Apologies to the cast, crew and staff of A Number. Mrs. Drexel caught the sniffle plague and was unable to write intelligibly.

(Watertown, MA) Churchill throws us into the middle of the conflict: Salter (Dale Place) and son are violently discussing the son’s birth origins. Regardless of the half-truths Salter weaves, it is made clear that the Bernards (Nael Nacer) is one of any number of clones. The Bernards hate each other. Salter must come to terms with his rash decision to play God. In her pithy way, Churchill approaches identity, the morality of cloning by way of personal property, and the timeless conflict between nature and nurture.

Place and Nacer hold the audience’s attention with ease for 90 minutes. Place is brutal as a John Lithgow-like Englishman who refuses to take responsibility for his actions.  Nacer tackles the two different Bernards, variations on a theme, plus one Michael with dexterity. His clones are creepily unique yet crushingly similar. It is no wonder that Salter approaches a mental breakdown with such velocity.

The set by Cristina Todesco is simple yet elegant. The design is reminiscent of test tubes lit up for Christmas.
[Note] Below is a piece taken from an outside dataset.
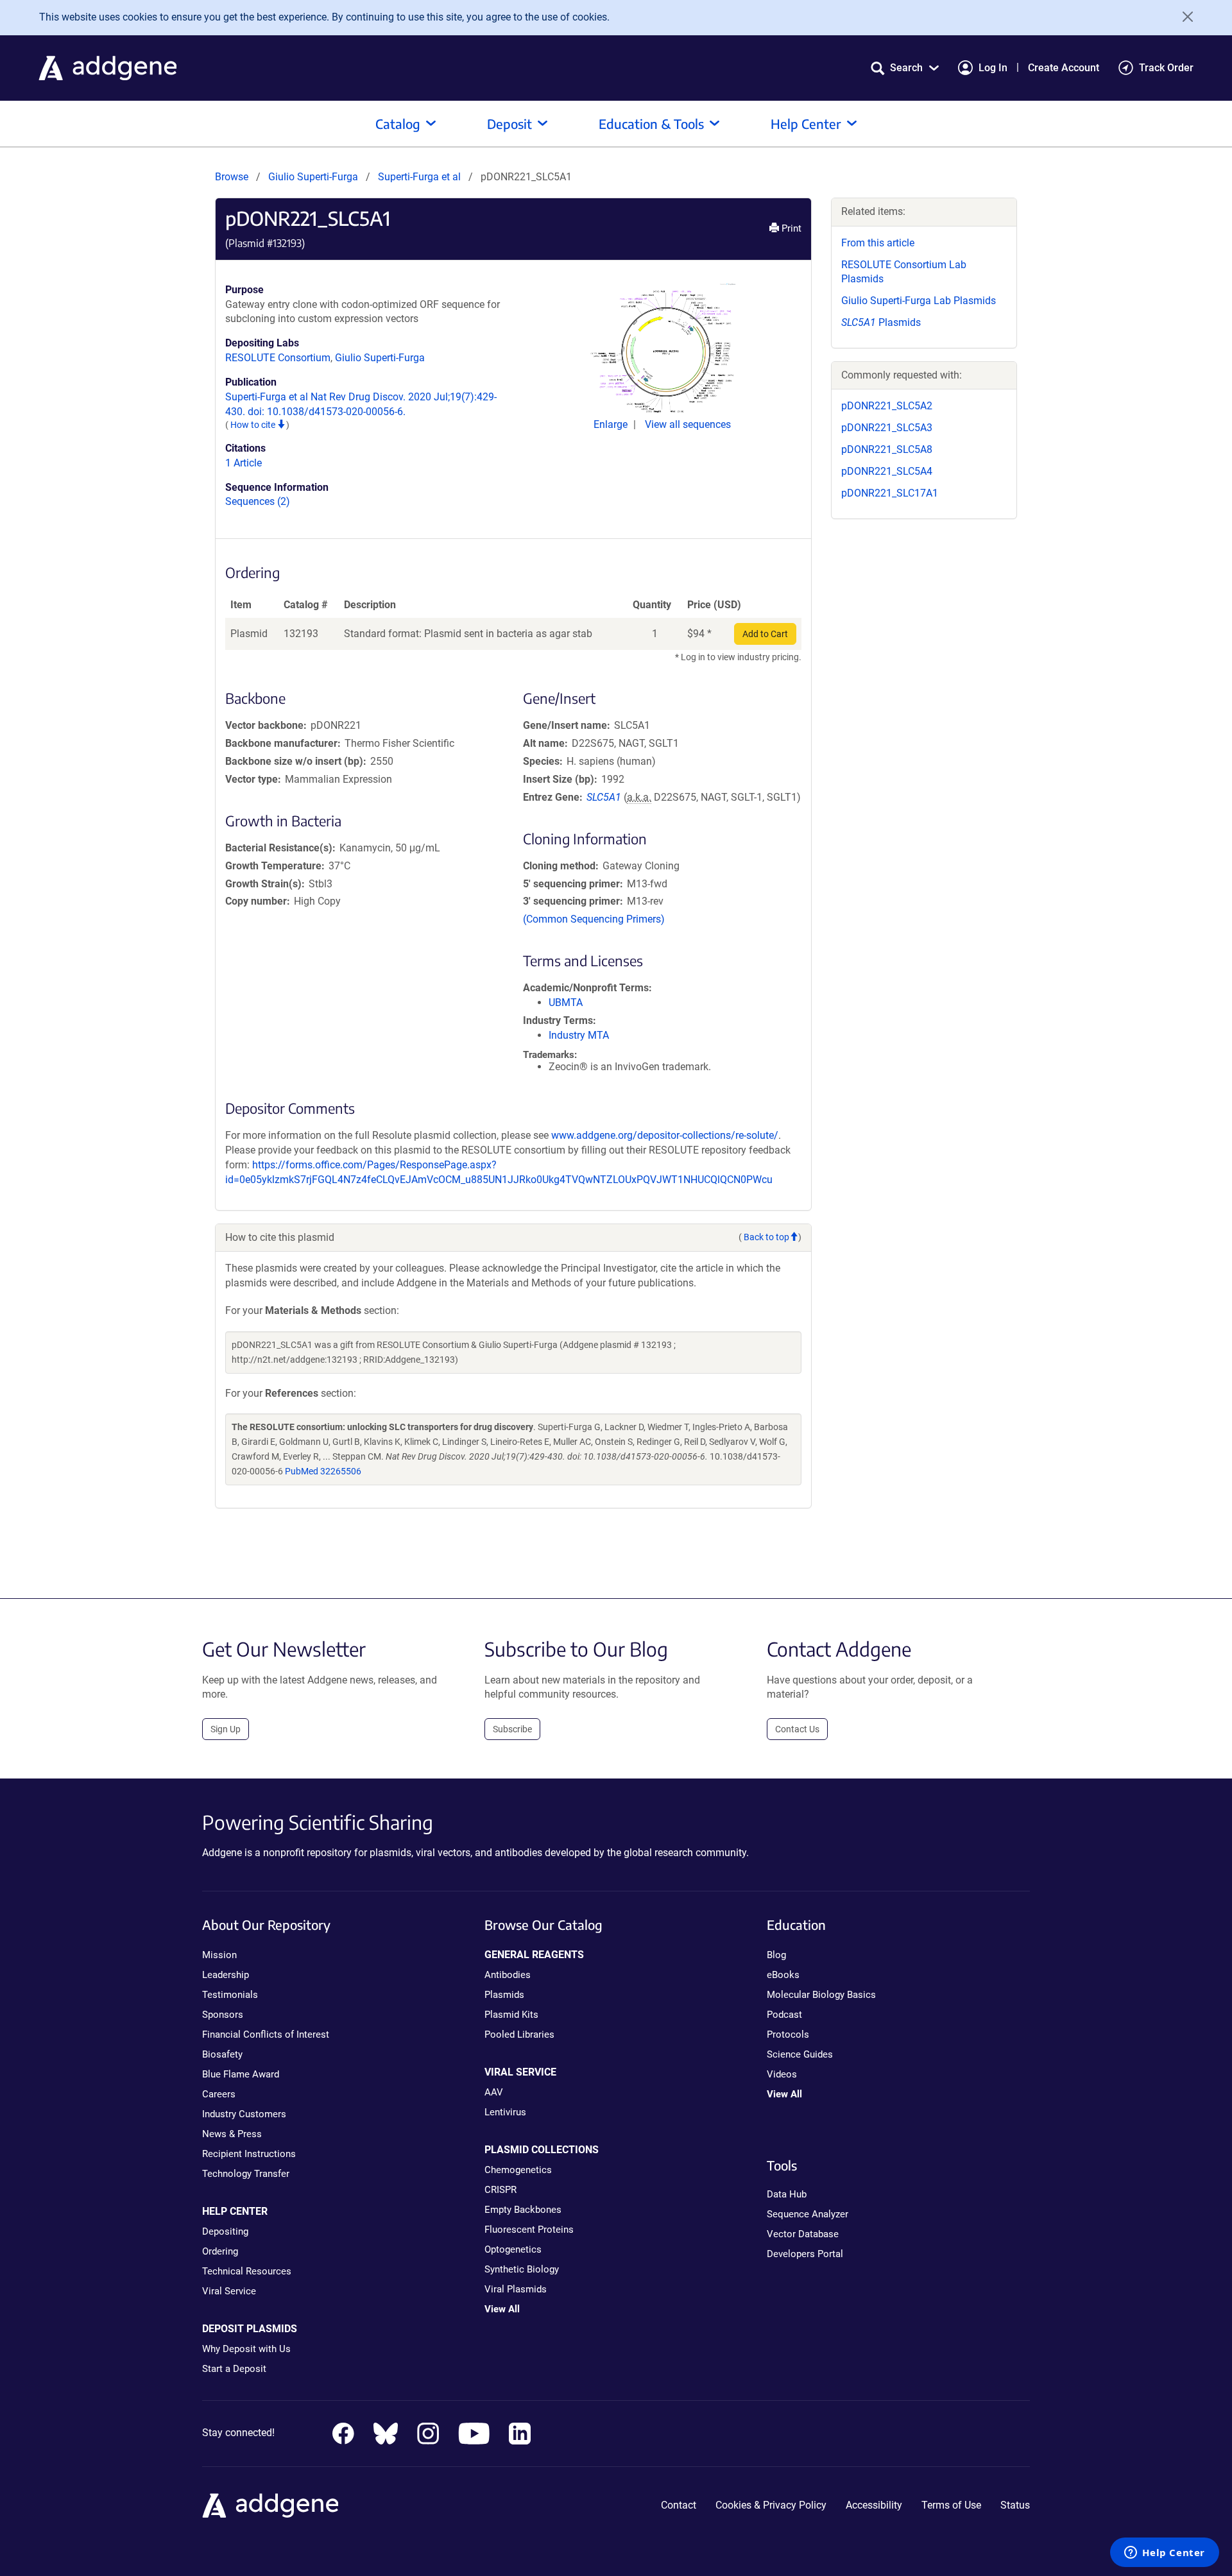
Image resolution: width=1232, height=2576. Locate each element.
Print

We are immediately whisked to a place free of time or specific location. A Number is a contemporary play about white people but it could be about anyone, anywhere.

Churchill postulates in A Number that environment and culture and more impact on moral character than DNA. She goes further to portray Salter as an unaccountable father with terrible parenting skills. This isn’t a petty argument about the benefits of Dr. Spock over Dr. Sears. The Bernards are his failed experiments. Cloning is his excuse for bad behavior.  Just because something isn’t illegal yet, that doesn’t make it morally acceptable.